Figure 2 is an explanatory view of the vibrator 12, FIG. 2 (a) is structural schematic diagram of the transducer body, FIG. 2 (b) is an explanatory view when extracting the lead from the electrode. As shown in FIG. 2A , the main body 12a of the vibrator 12 uses a so-called composite type vibrator 12 in which a ceramic 18 and a resin 19 having flexibility are arranged in a checkered pattern. Thereby, the vibrator 12 can be bent and deformed. Then, as shown in FIG. 2B, the conductive film 20 is formed on the front surface and the back surface of the vibrator body 12a, the electrode 21 is provided on the side surface end portion, and the conducting wire 22 is taken out. The conducting wire 22 is covered with an insulating material (not shown) and connected to the signal cable 14. The vibrator main body 12a on which the conductive coating 20 is formed is covered and protected by a protective portion 10 made of a flexible insulating material. Protection portion 10 is formed of a resin such as rubber or thermoplastic plastics.

Next, the wedge portion 13 on which the vibrator 12 is mounted is for propagating the ultrasonic wave from the vibrator 12 to the object to be inspected and propagating the ultrasonic wave from the object to be inspected to the vibrator 12. The wedge portion 13 is formed of a flexible material that can be bent and deformed along the curved surface of the object to be inspected. For example, it is formed of a resin such as rubber or thermoplastic. Therefore, the wedge portion 13 can be brought into contact with the surface of the inspection object having a special curvature without a gap.

  Further, a part of the signal cable 14 is fixed to the relay part 16 formed in the wedge part 13 by a fixing member 17, and the length of the signal cable 14 between the vibrator 12 and the relay part 16 is somewhat relaxed. Is given. Accordingly, the signal cable 14 can appropriately follow the movement accompanying the bending deformation of the wedge portion 13 and the vibrator 12, and the conductor 22 of the signal cable 14 due to the bending deformation movement of the wedge portion 13 and the vibrator 12 can be obtained. It is intended to prevent disconnection and peeling from the electrode.

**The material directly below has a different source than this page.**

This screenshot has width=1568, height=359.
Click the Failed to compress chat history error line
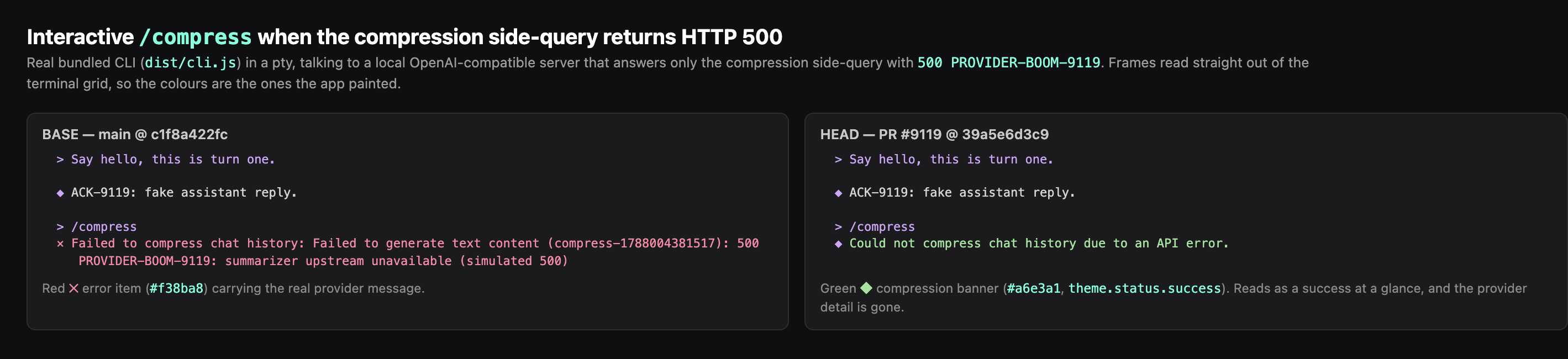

FIG. 3 is an explanatory diagram when the ultrasonic probe according to the embodiment of the present invention is arranged on an inspection object. The wedge portion 13 having flexibility is bent and deformed along the curved surface of the object to be inspected 23 so that no gap is generated between the object to be inspected 23 and the wedge portion 13. Accordingly, the vibrator 12 and the protection unit 10 mounted on the wedge part 13 are also bent and deformed. In this case, since the length of the signal cable 14 between the vibrator 12 and the relay portion 16 is large, even if the wedge portion 13 or the vibrator 12 is bent and deformed, a large mechanical force is applied to the signal cable 14. It does not work, and a large mechanical force does not act on the connection portion between the vibrator 12 and the signal cable 14. Accordingly, disconnection of the conductive wire 22 of the signal cable 14 and peeling from the electrode due to the bending deformation of the wedge portion 13 and the vibrator 12 can be prevented.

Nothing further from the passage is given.